When I grew up, we definitely went through a poor period. I had a lot of second hand clothes (and a pair of purple, flowered jeans... maybe the last dregs of the flower child years?), and a bike with a banana seat that had the American flag on it. I grew up loving yard sales and thrift stores because if you dig hard enough, you can find treasures like old comics or paperbacks with tattered covers that let you escape for a while. 

But this year, things were started to look up a bit. As kids sometimes do, I woke up in the middle of the night on Christmas Eve. I crept downstairs, trying to avoid all of the many creaks and cracks the old farm house held, and peeked into the living room, across the hall from my parents bedroom.

I do believe, at 7 years old, I mouthed the words "Holy shit!" when I saw the Christmas tree. There were packages there - a lot more than I'd seen when I went to bed - and a suede leather coat and an M&M candy cane sticking out of my stocking and the tell-tale bulge of a book of Lifesavers and some action figure dude with white hair and a clear chest (and is that blood pumping in his chest? How freaking COOL!) and...and... oh, for the love of St. Nick... a stallion. A glistening, gleaming, polished, beautiful thing.

A brand new black and red Team Murray bike, parked by the right hand side of the tree, its handlebars cocked to the side, waiting.

I have no idea how I fell back asleep that night, and to be honest, I can't even recall if I did or if just went back upstairs and looked at the ceiling until the morning light started coming into my windows and it became an "acceptable" time for me to come downstairs and wake my parents up.

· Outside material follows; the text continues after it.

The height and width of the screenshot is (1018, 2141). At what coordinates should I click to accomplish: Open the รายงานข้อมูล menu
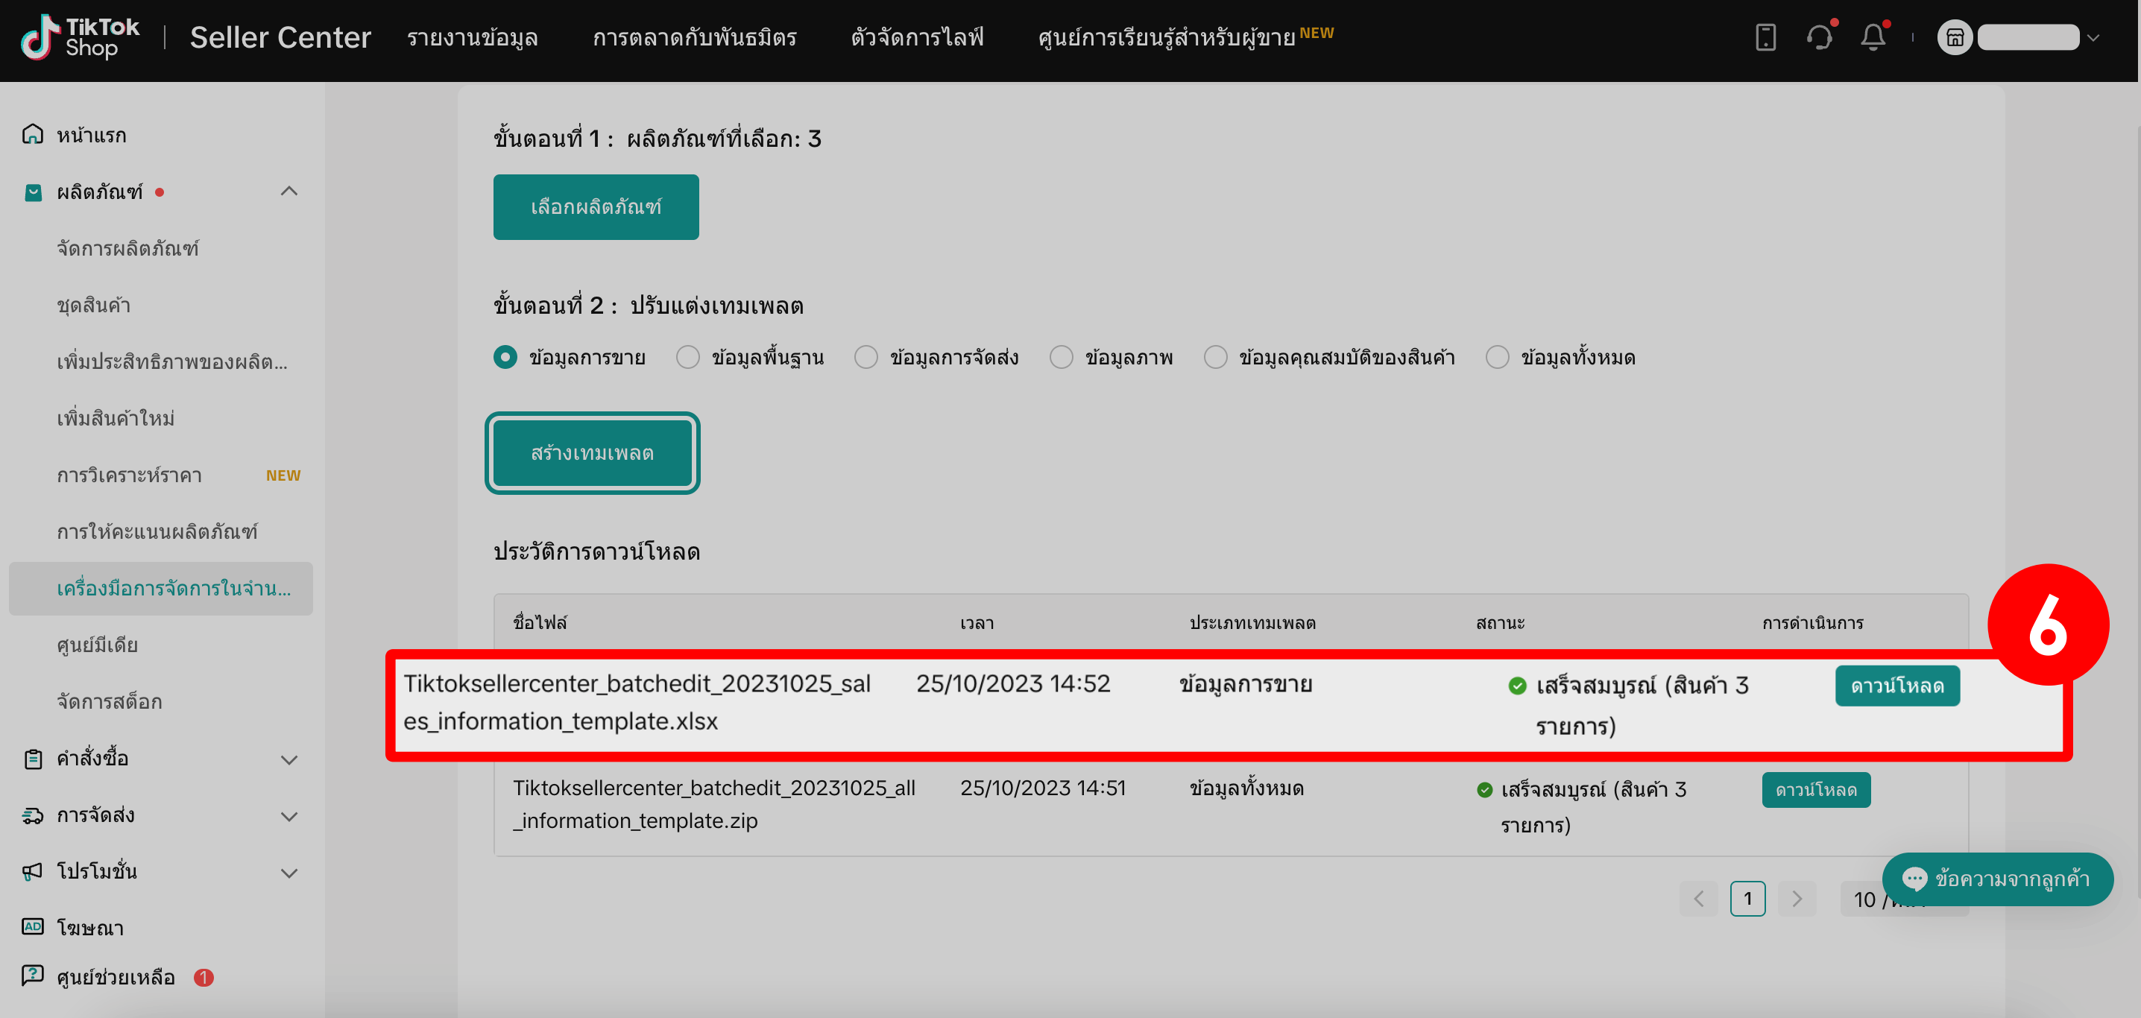[x=472, y=37]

The first time I put my hands on the grips of the bike was magical. I'm thinking it's the equivalent of an adult getting their first new car. It was unblemished. Untouched. Unridden. 

And mine... all mine.

My mother made me try on the new winter coat, and though it was the coolest coat I'd ever seen (dark suede with faux sheep wool interior... looked like something Robert Redford would wear), the leather was thicker than football leather and I recall having a hard time actually bending my arms and the coat itself felt like it weighed a good 40 pounds), I wasn't interested in anything but that bike.

My father helped me get it downstairs and out onto the front porch and when I hit the ground, I was gone. I was the Lone Ranger, man. I was Evel Knievel and the Fonz and Captain America all morphed into one.

I've certainly experienced some moments of feeling free in my life. You know what I mean... those instances where you feel light and free and untouchable, weightless and no longer beholden to the moment at hand and the pressures of the world.

I'm in my forties now, but I don't think I've ever experienced a moment as carefree and full of light as I did when I pedaled that Team Murray bike down the long dirt driveway of our farm and felt the crisp December wind against my face. I distinctly remember closing my eyes for a heartbeat or two and just experiencing it for what it was, trying to commit that feeling and capture it.

That was my Christmas at 7, and though that bike served me well over the years, I don't think the new winter coat got nearly as much mileage. (I'm sorry Mom and Dad... you two did amazing on all of my presents but that jacket made me feel like a knight in a suit of armor). 

I hope all of you readers and friends and family have an amazing holiday season. I hope you get everything you want - the tangible and the intangible. I hope you feel the love that you cannot put into stockings and boxes and put a bow on.

But above all, even if it's fleeting... even if you have to close your eyes for a moment to capture it... I hope you all are able to feel free and lifted and enjoy the wind against your face.

love and light, and best wishes for 2014.